Designing an experiment when there is a constraint in the experimental resource is always a challenge to statisticians. This talk introduces new classes of design recently available in the literature by discussing three design problems:1. Supersaturated designs (Nguyen, 1996a): A car manufacturer wishes to conduct a passenger-impact crash test on a planned new 4WD range. The objective of this experiment is to find a subset of 54 safety features to be included in the new car's total safety system such as driver's airbag, bull bar, bonded windscreen, (twin front) crush cans, etc.... A suitable design for this test is a Hadamard matrix of order 56, which requires 56 runs (car prototypes). What type of design is to be used when the R&D Department of the car manufacturer can only afford at most half of the number of required cars for this test.

2. Near-orthogonal arrays (Nguyen, 1996b): Phadke and his coworkers at AT & T Bell Laboratories conducted an integrated circuit fabrication experiment (Phadke, 1983). The experiment had nine factors: (1) mask dimension, (2) photoresist viscosity, (3) spin speed, (4) bake temperature, (5), bake time, (6) aperture, (7) exposure time, (8) developing time and (9) plasma etch time. Factors 1, 2 and 4 are at two levels and the rest are at three levels. The design for this experiment was a near-OA L'18(36,23) obtained by collapsing the first 3-level column of an OA L'18(37,2) of Taguchi (1987, p. 36) to two level columns using the scheme 0 to 00, 1 to 10 and 2 to 01 and retaining the remaining factors. We will compare this near-OA with another one obtained by Nguyen (1996b).

3. Near-orthogonally blocked designs (Nguyen, 2001): Consider a factorial experiment with cotton which involves five factors: (1) variety (2) N, (3) P, (4) dates of sowing (5) spacing, each at two levels. Because of the fragmentation of the experimental site, the 32 treatment combinations have been divided into 8 blocks. A suitable plan for this experiment is the one in the Appendix 3A of Wu & Hamada (2000). This plan which uses 135, 235 and 1234 as block generators, unfortunately confounds two 2-factor interactions 12 and 34 with blocks. We will show how the divide this 32 combinations such that all interactions can be studied and thus, avoid having an additional replicate of 32 combinations to study the confounded interactions.

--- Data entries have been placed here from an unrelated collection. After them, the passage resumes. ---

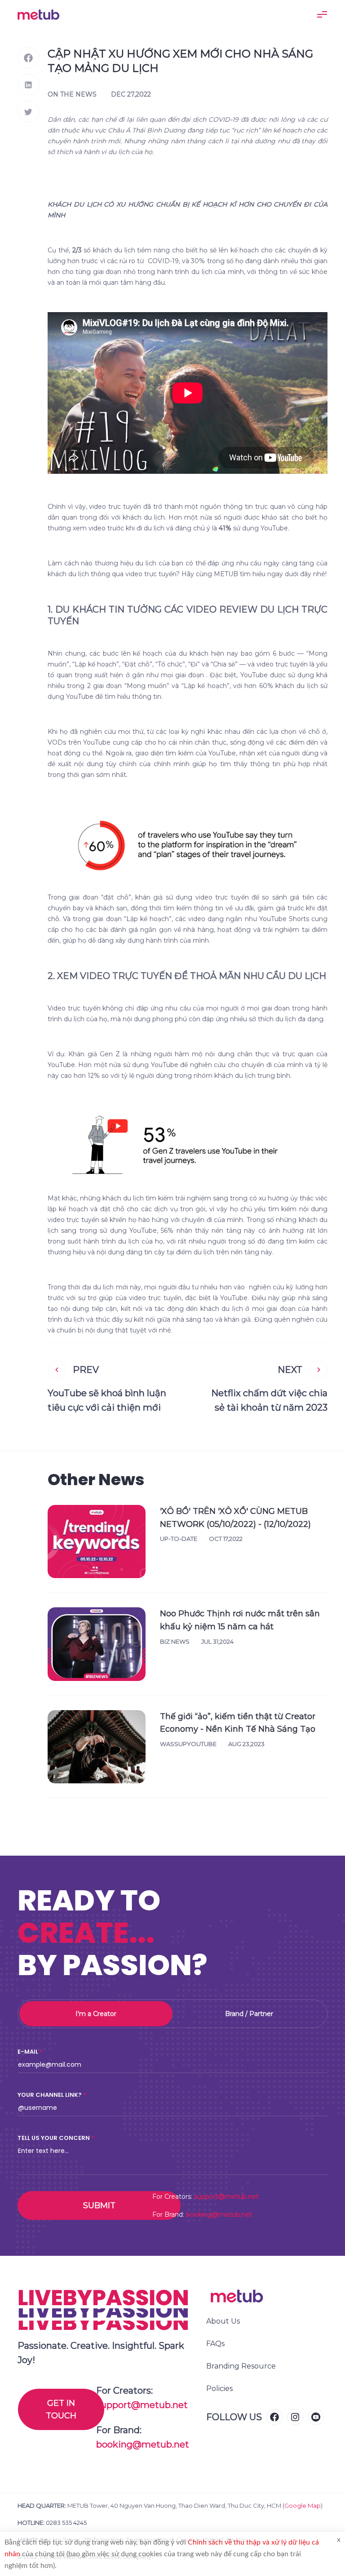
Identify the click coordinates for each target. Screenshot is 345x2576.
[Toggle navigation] (322, 14)
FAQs (215, 2343)
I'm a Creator (95, 2014)
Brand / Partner (249, 2014)
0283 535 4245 (66, 2522)
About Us (223, 2321)
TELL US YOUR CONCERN (54, 2138)
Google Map (302, 2505)
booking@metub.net (219, 2214)
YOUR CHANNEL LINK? (50, 2095)
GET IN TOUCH (61, 2409)
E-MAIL (28, 2051)
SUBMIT (99, 2205)
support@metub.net (226, 2196)
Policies (219, 2388)
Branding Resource (241, 2366)
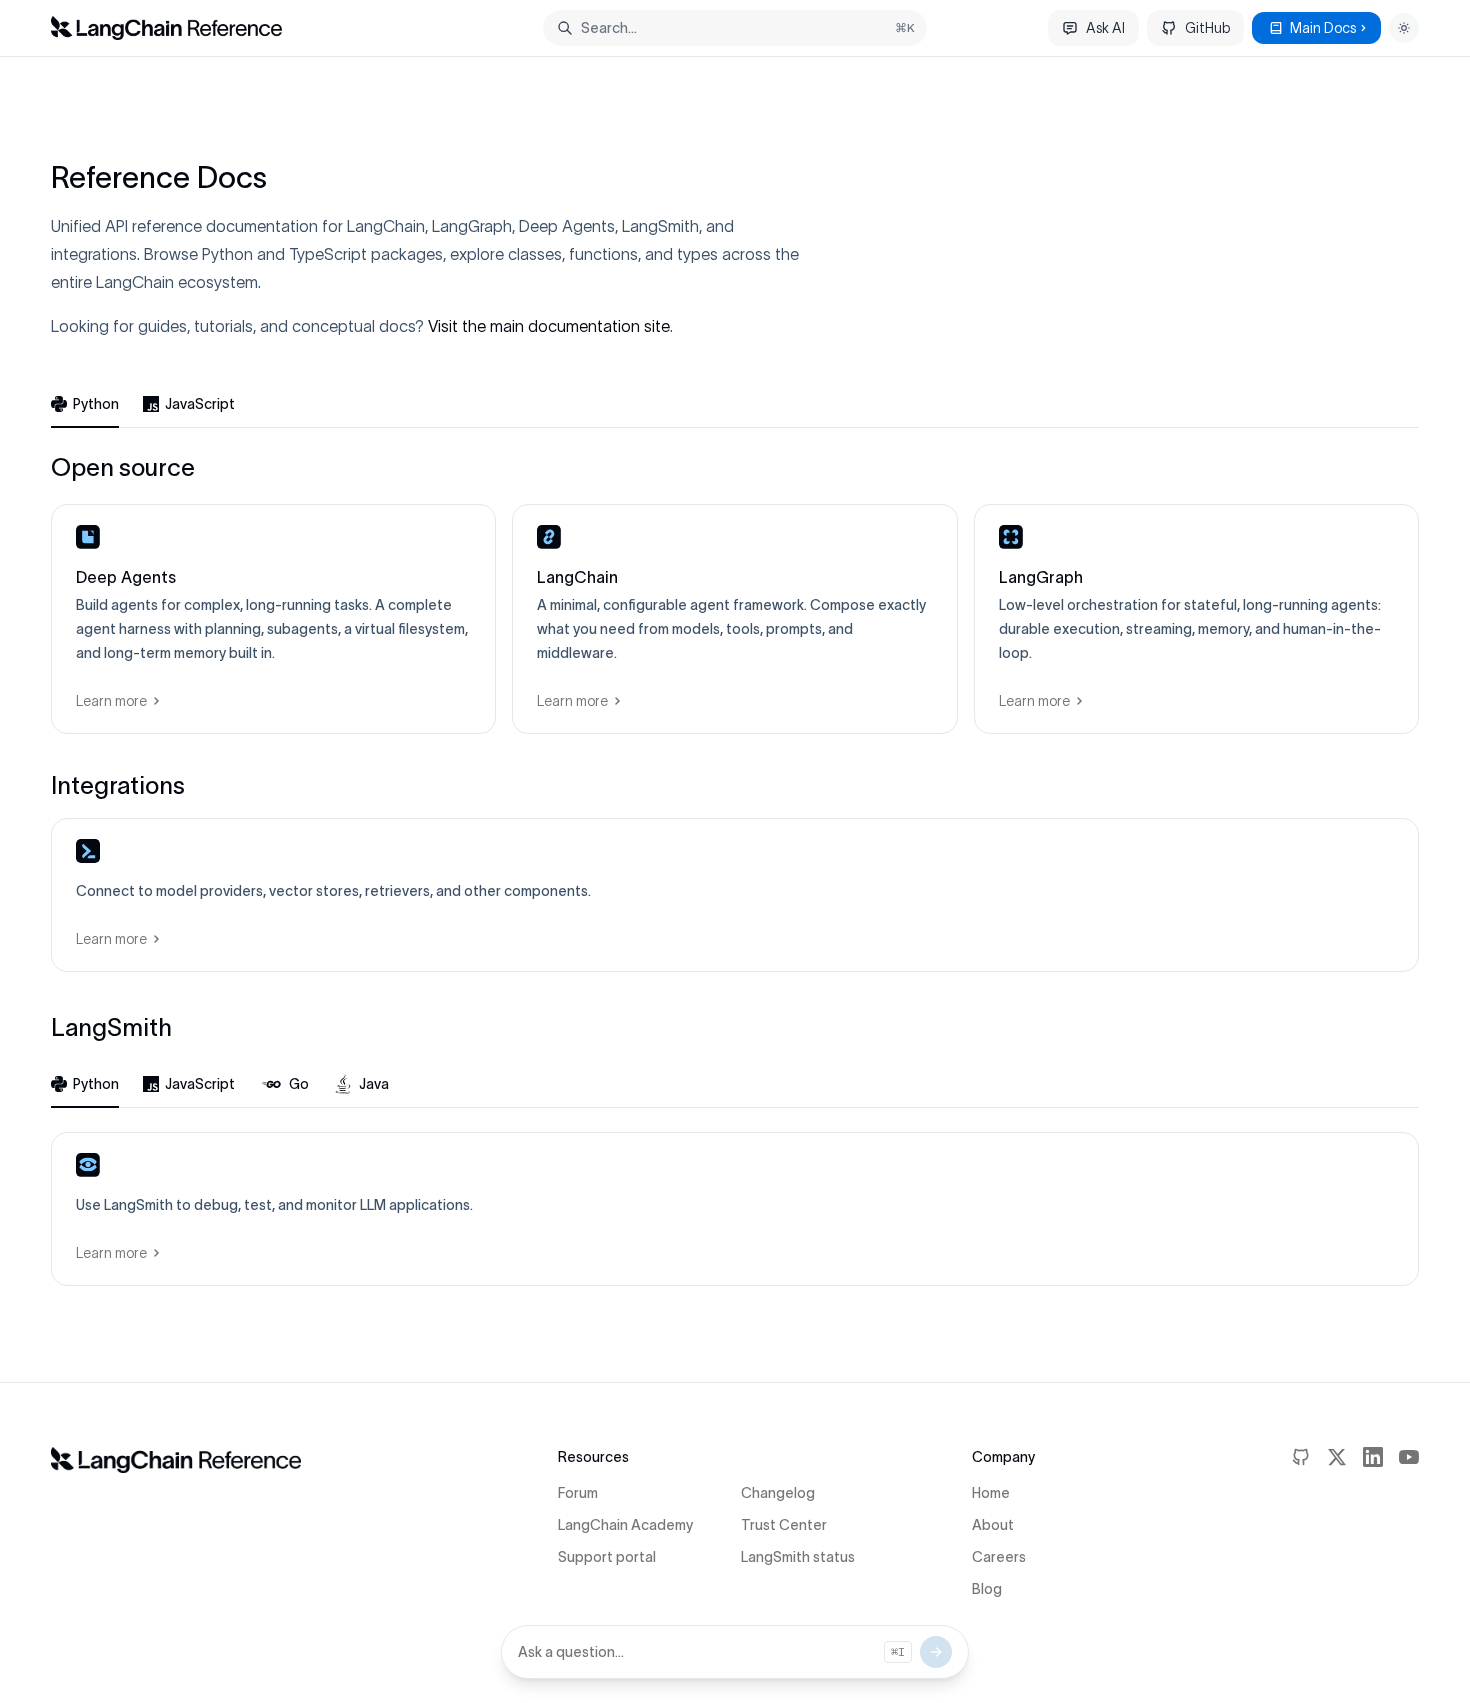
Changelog (778, 1493)
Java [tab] (374, 1084)
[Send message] (936, 1652)
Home (991, 1493)
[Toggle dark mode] (1404, 28)
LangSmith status (798, 1557)
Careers (999, 1557)
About (993, 1525)
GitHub (1207, 28)
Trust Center (784, 1525)
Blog (987, 1589)
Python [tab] (96, 404)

References Nam-Ky Nguyen (1996a) An algorithmic approach to constructing supersaturated designs. Technometrics 38, 69-73.

Nam-Ky Nguyen (1996b) A note on constructing near-orthogonal arrays with economic run size. Technometrics 38, 279-283.

Nam-Ky Nguyen (2001) Cutting experimental designs into blocks. Austral. & New Zealand J. of Statistics 43, 367-374.

Wu, C.F.J & M. Hamada (2000). Experiments: Planning, Analysis and Parameter Design Optimization. New York: John Wiley & Sons, Inc.

Date received: April 5, 2002